* [STATED EXERCISE]
Reproduce the listing below verbatim, starting at the line containing "Where should I" and continuing through the end of the listing. Leave the pictures out of your copy.

Item-finding listing:
....

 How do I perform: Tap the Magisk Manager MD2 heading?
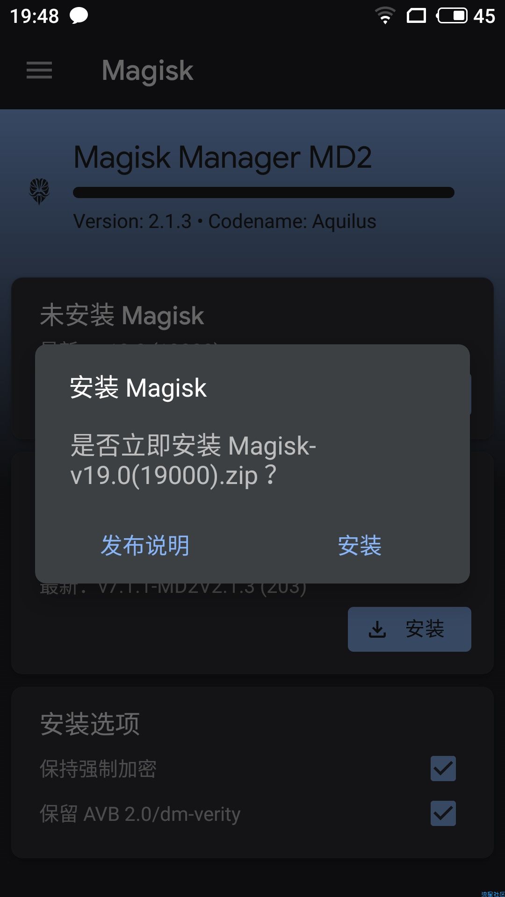223,157
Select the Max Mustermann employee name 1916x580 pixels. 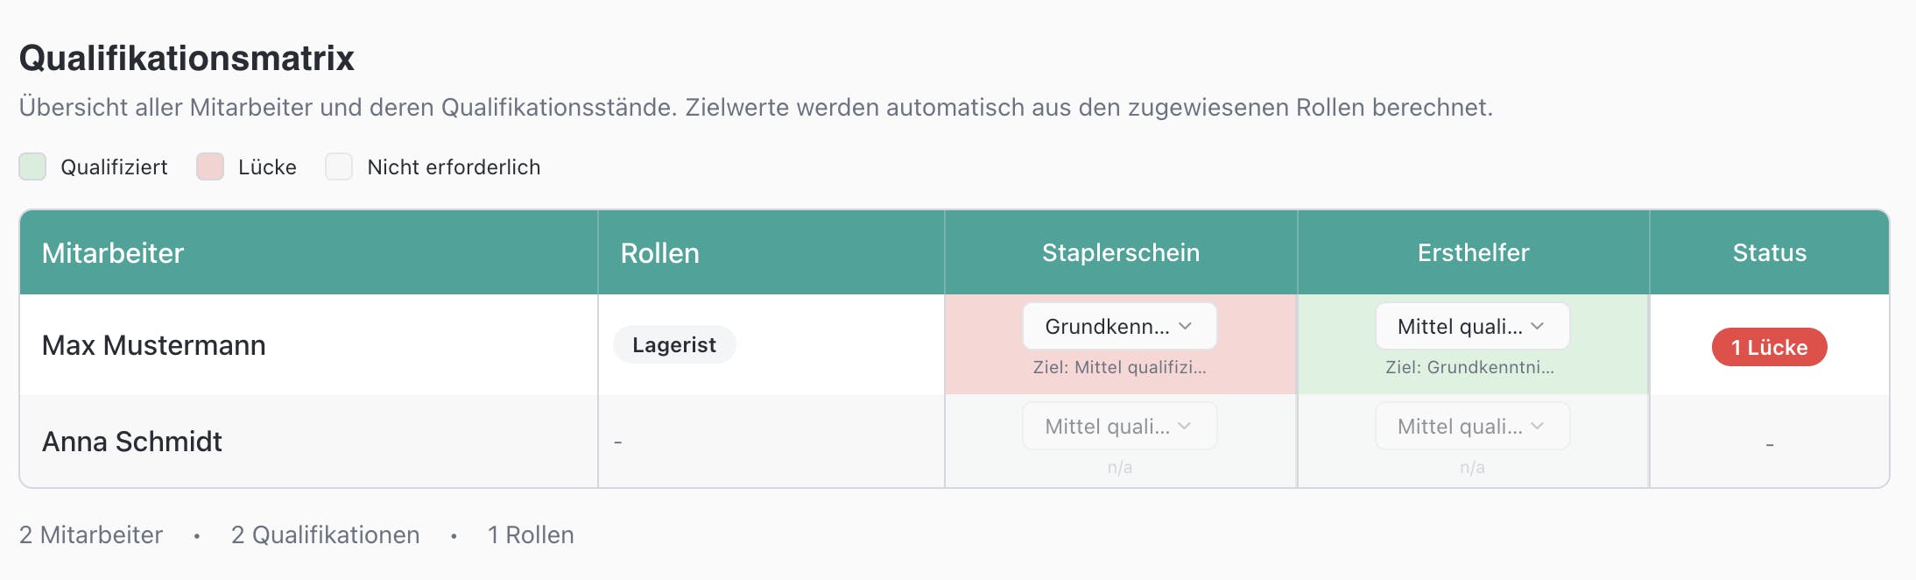[x=153, y=345]
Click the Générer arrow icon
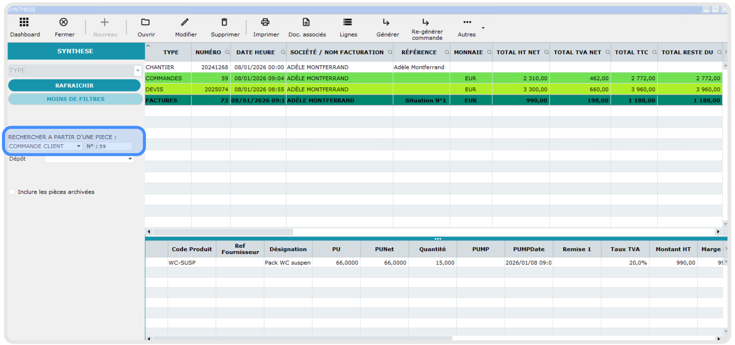Screen dimensions: 735x345 [x=386, y=22]
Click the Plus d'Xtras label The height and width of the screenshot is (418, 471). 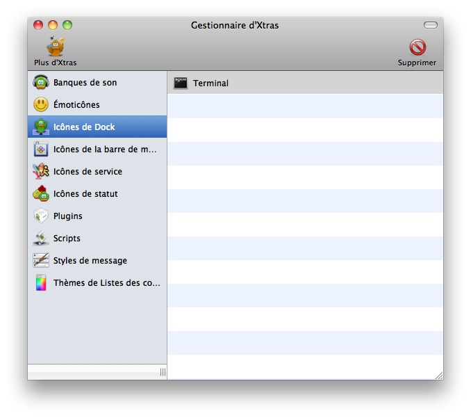coord(55,63)
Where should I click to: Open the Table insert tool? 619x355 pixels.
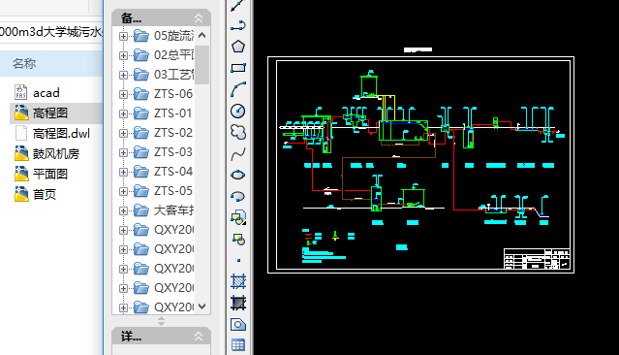(238, 345)
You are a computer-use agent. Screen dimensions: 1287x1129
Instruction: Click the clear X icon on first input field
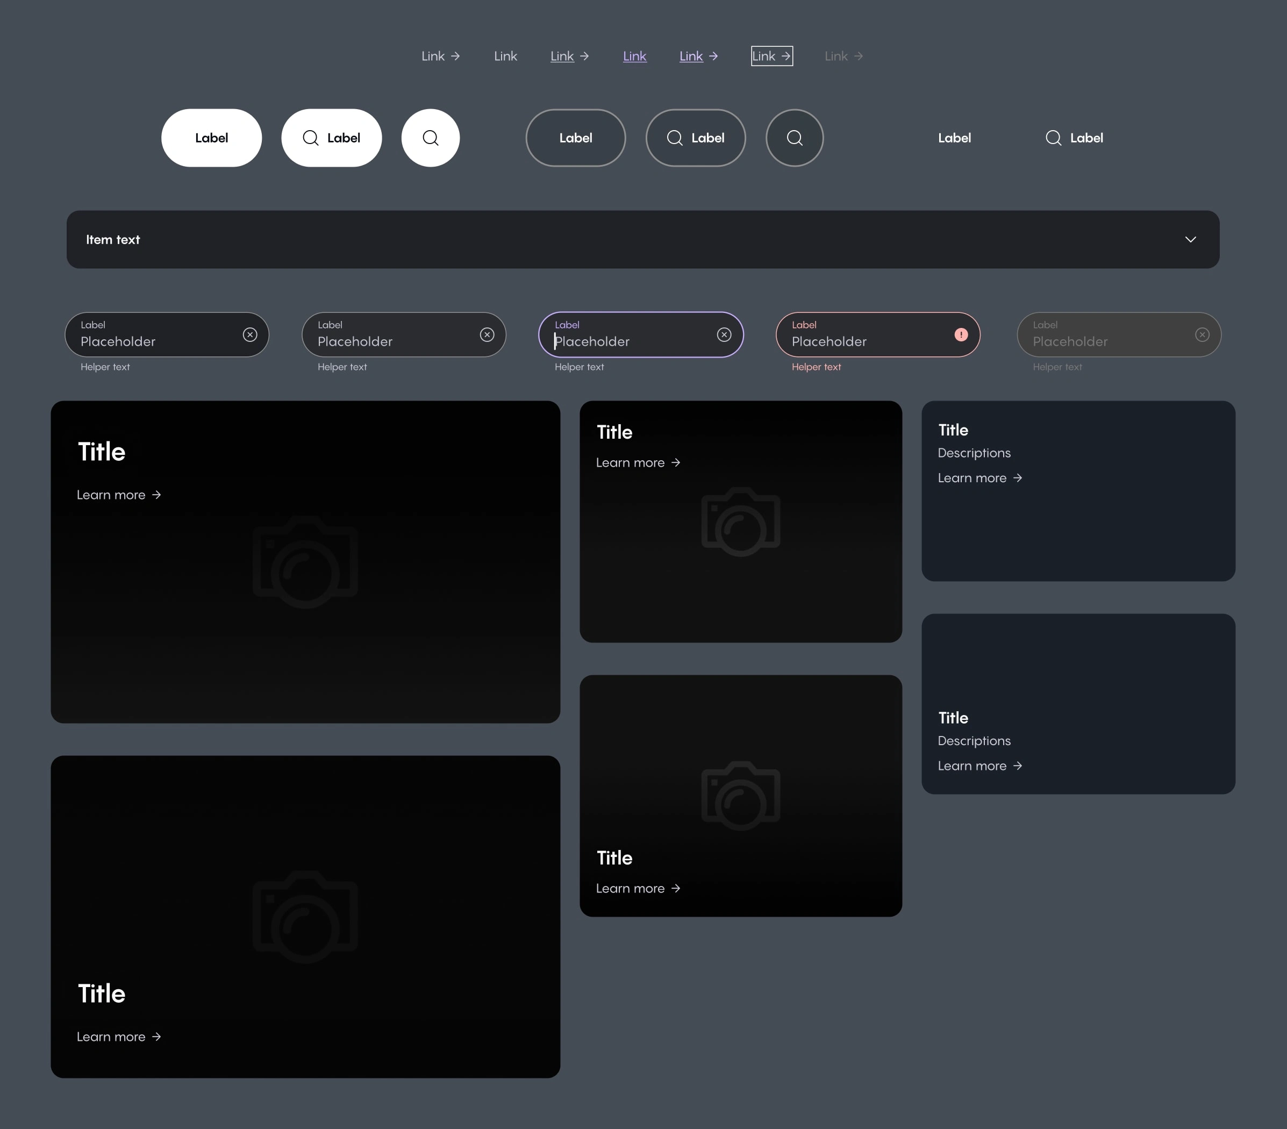click(x=249, y=335)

....

* [OUTPUT FOR THIS TASK]
Where should I click to: Open the Table insert tool? 619x355 pixels.
(238, 345)
You are a computer-use agent. Screen dimensions: 1287x1129
Instruction: Click the clear X icon on first input field
click(x=249, y=335)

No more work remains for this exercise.